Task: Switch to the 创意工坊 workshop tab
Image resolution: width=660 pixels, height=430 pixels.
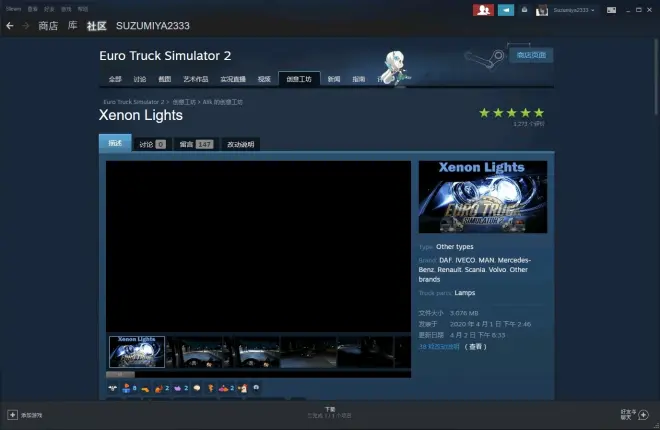Action: [x=299, y=78]
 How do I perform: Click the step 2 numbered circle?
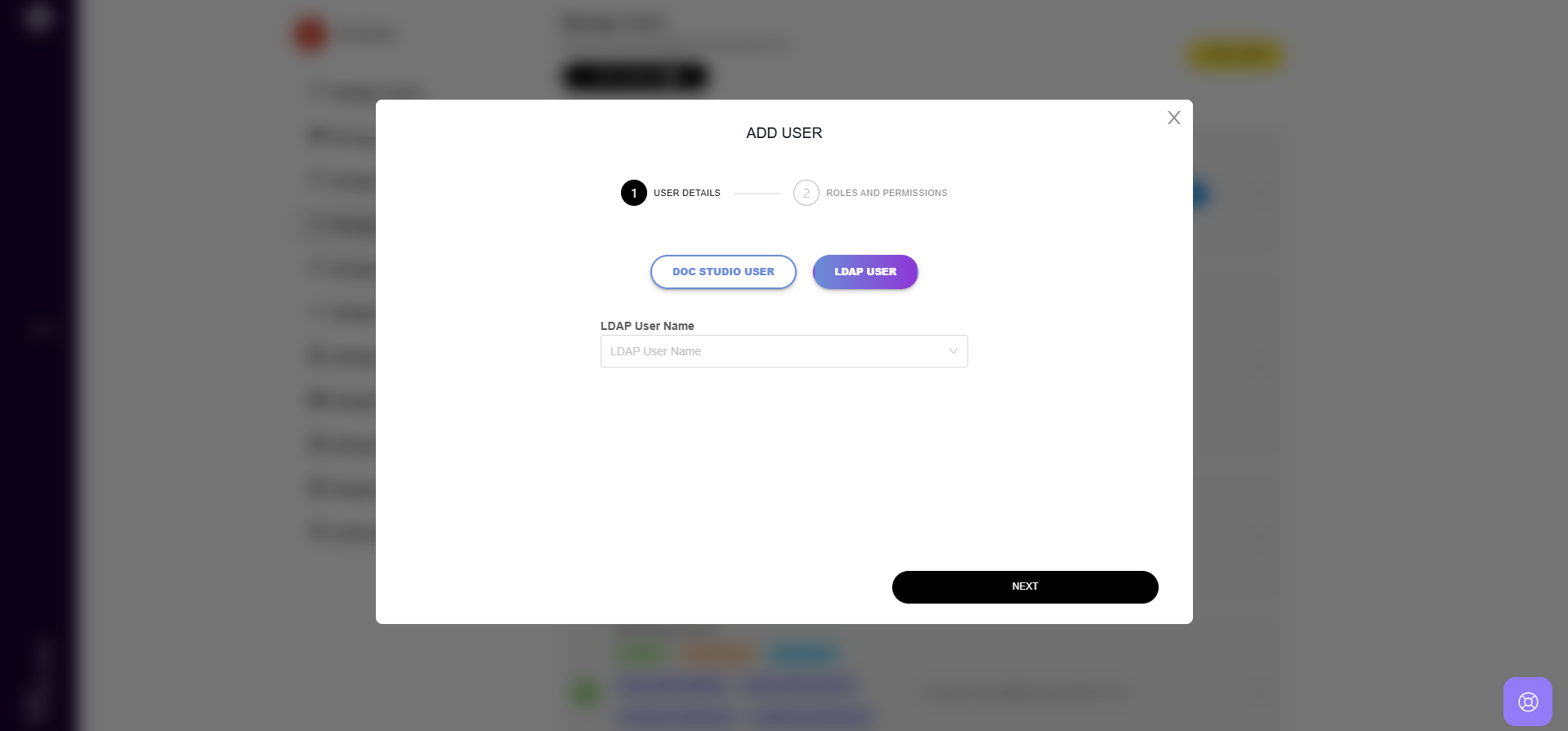pos(806,193)
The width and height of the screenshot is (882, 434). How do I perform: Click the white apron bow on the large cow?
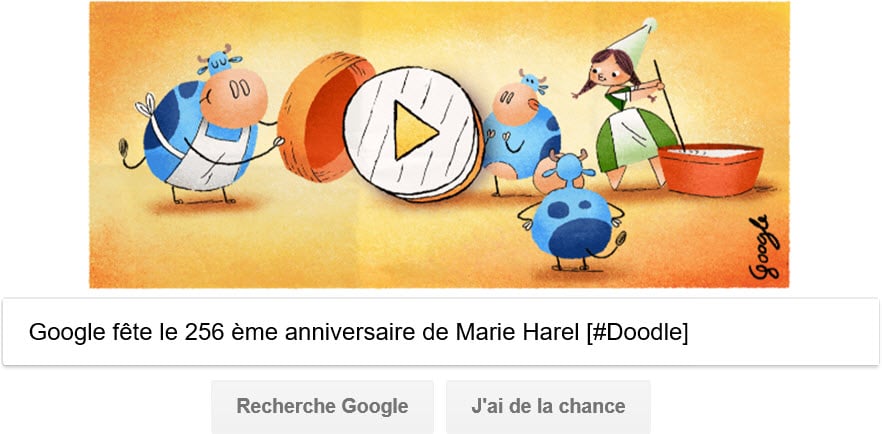145,106

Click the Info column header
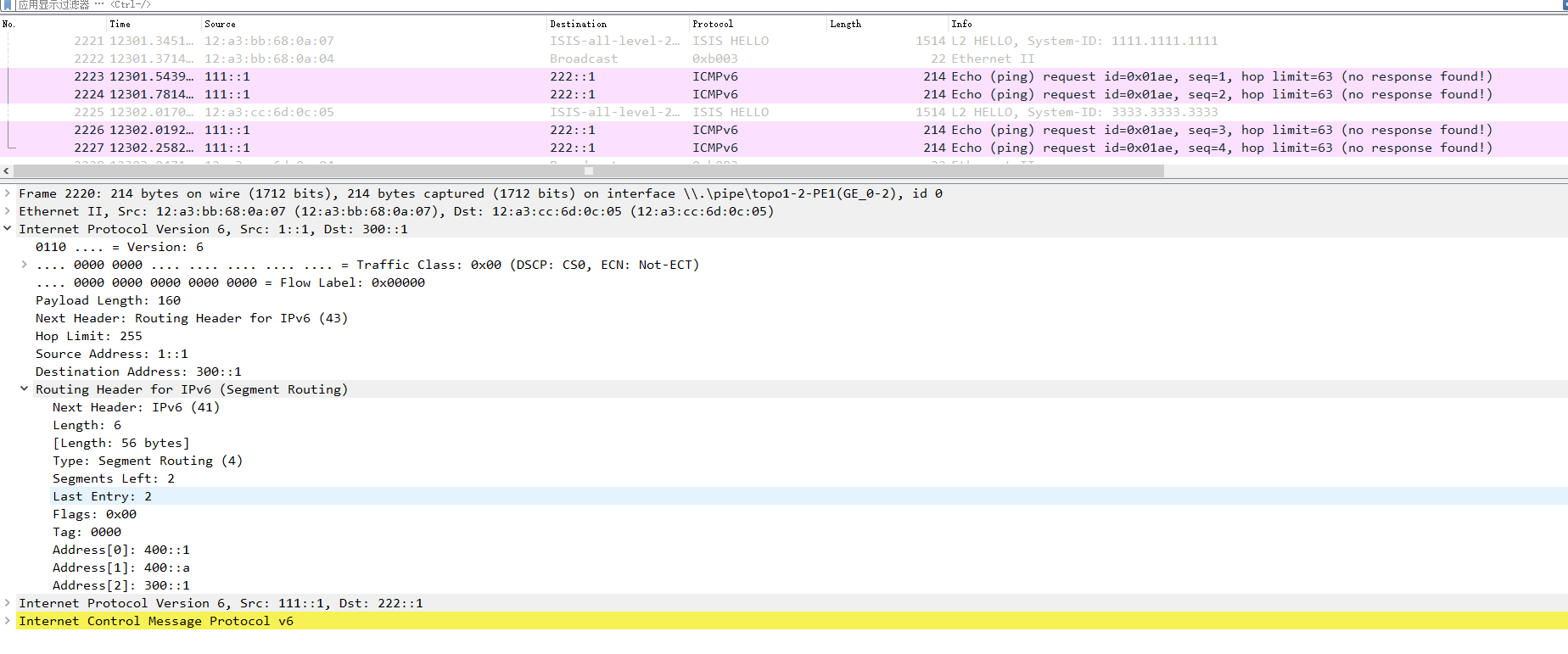(x=961, y=24)
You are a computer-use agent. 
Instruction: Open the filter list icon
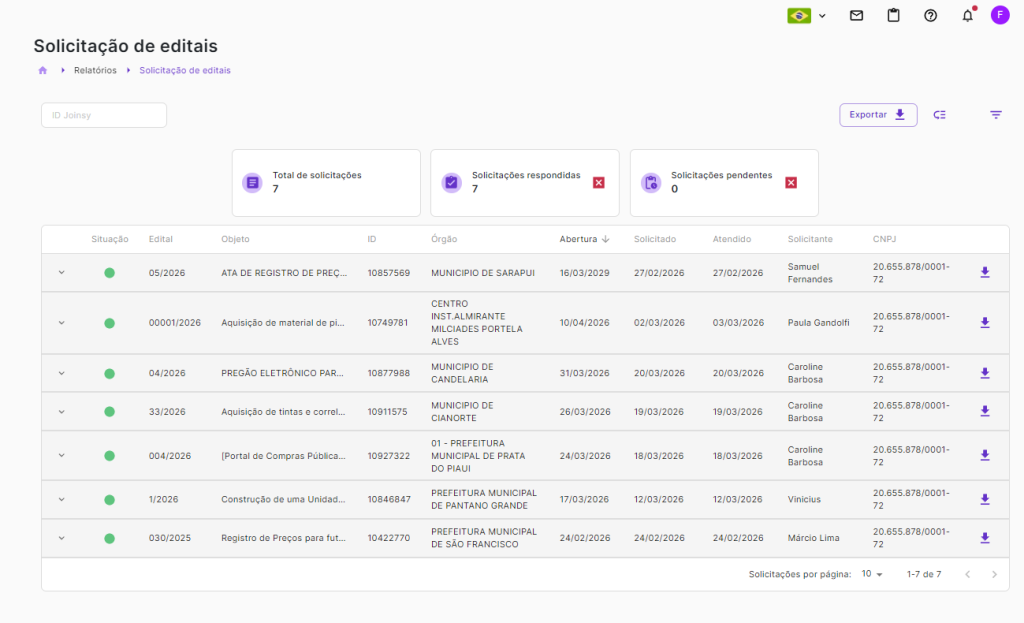pos(996,115)
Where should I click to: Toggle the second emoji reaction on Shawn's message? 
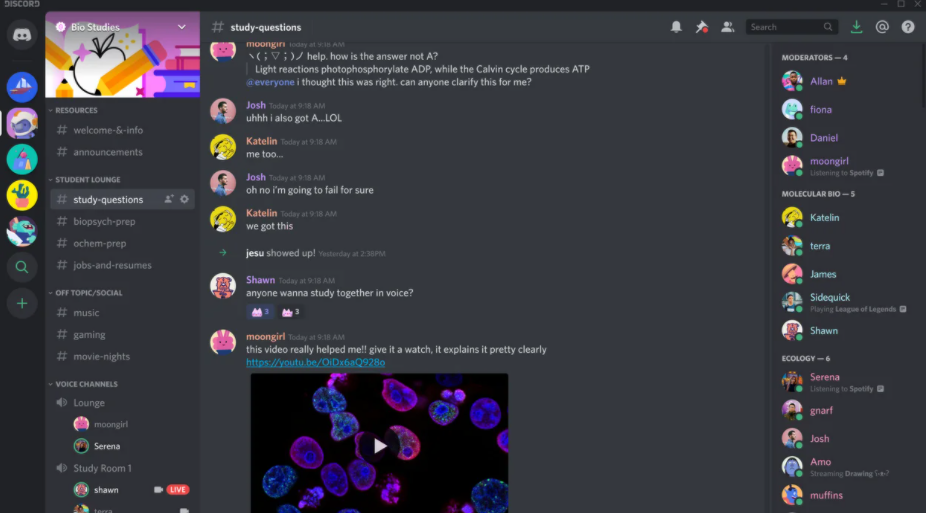pyautogui.click(x=290, y=312)

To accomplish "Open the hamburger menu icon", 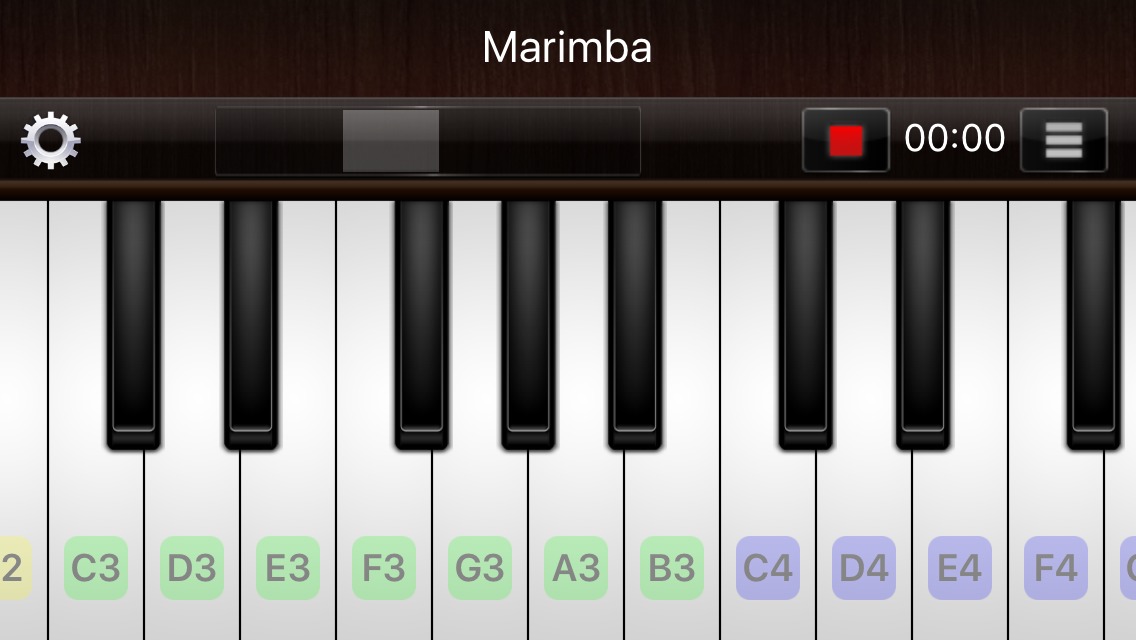I will (x=1064, y=140).
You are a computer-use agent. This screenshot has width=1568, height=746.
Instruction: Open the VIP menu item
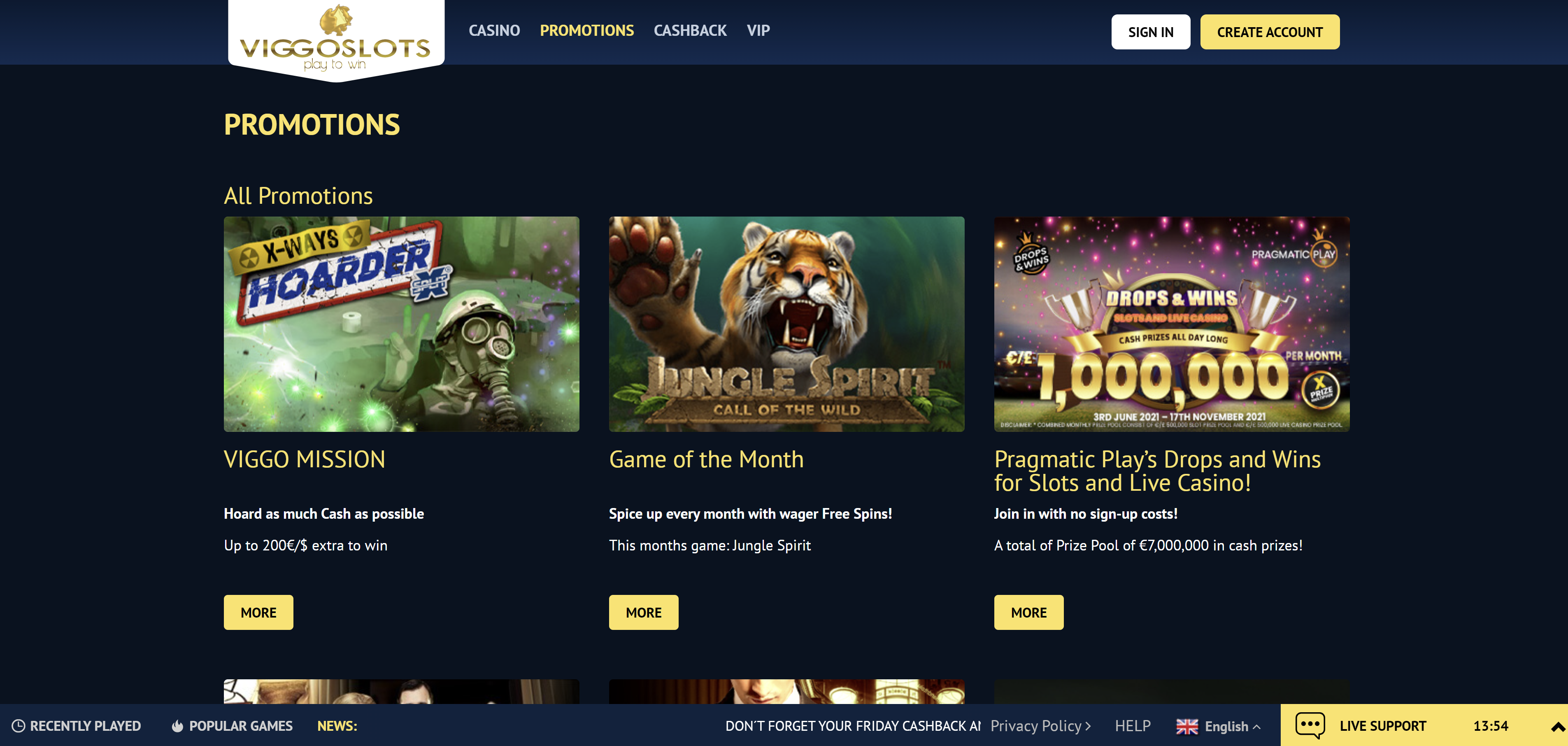click(x=758, y=30)
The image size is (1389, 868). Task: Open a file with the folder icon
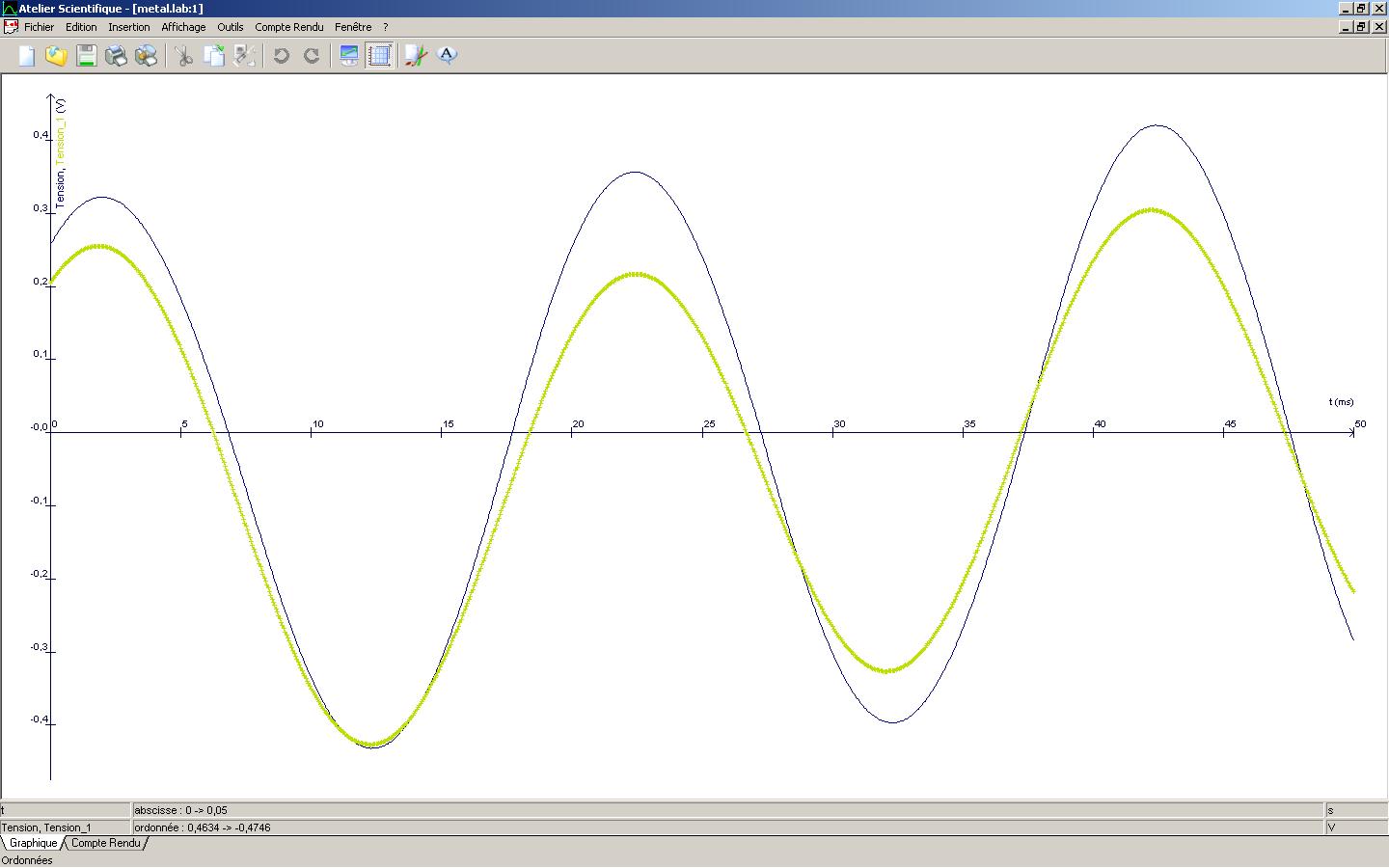point(56,56)
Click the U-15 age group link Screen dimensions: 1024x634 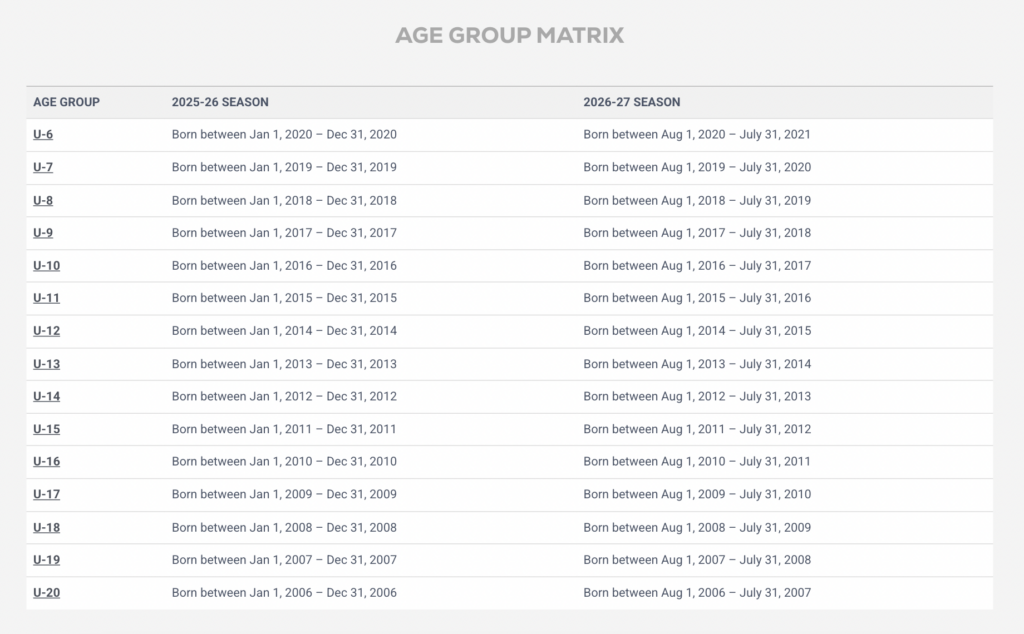(46, 429)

· · · · · · ·

Among the lines of the material above, find those with the word "computer". Copy each one.

Answer box:
You are a computer-use agent. 
You are a computer-use agent. This screenshot has width=1568, height=746.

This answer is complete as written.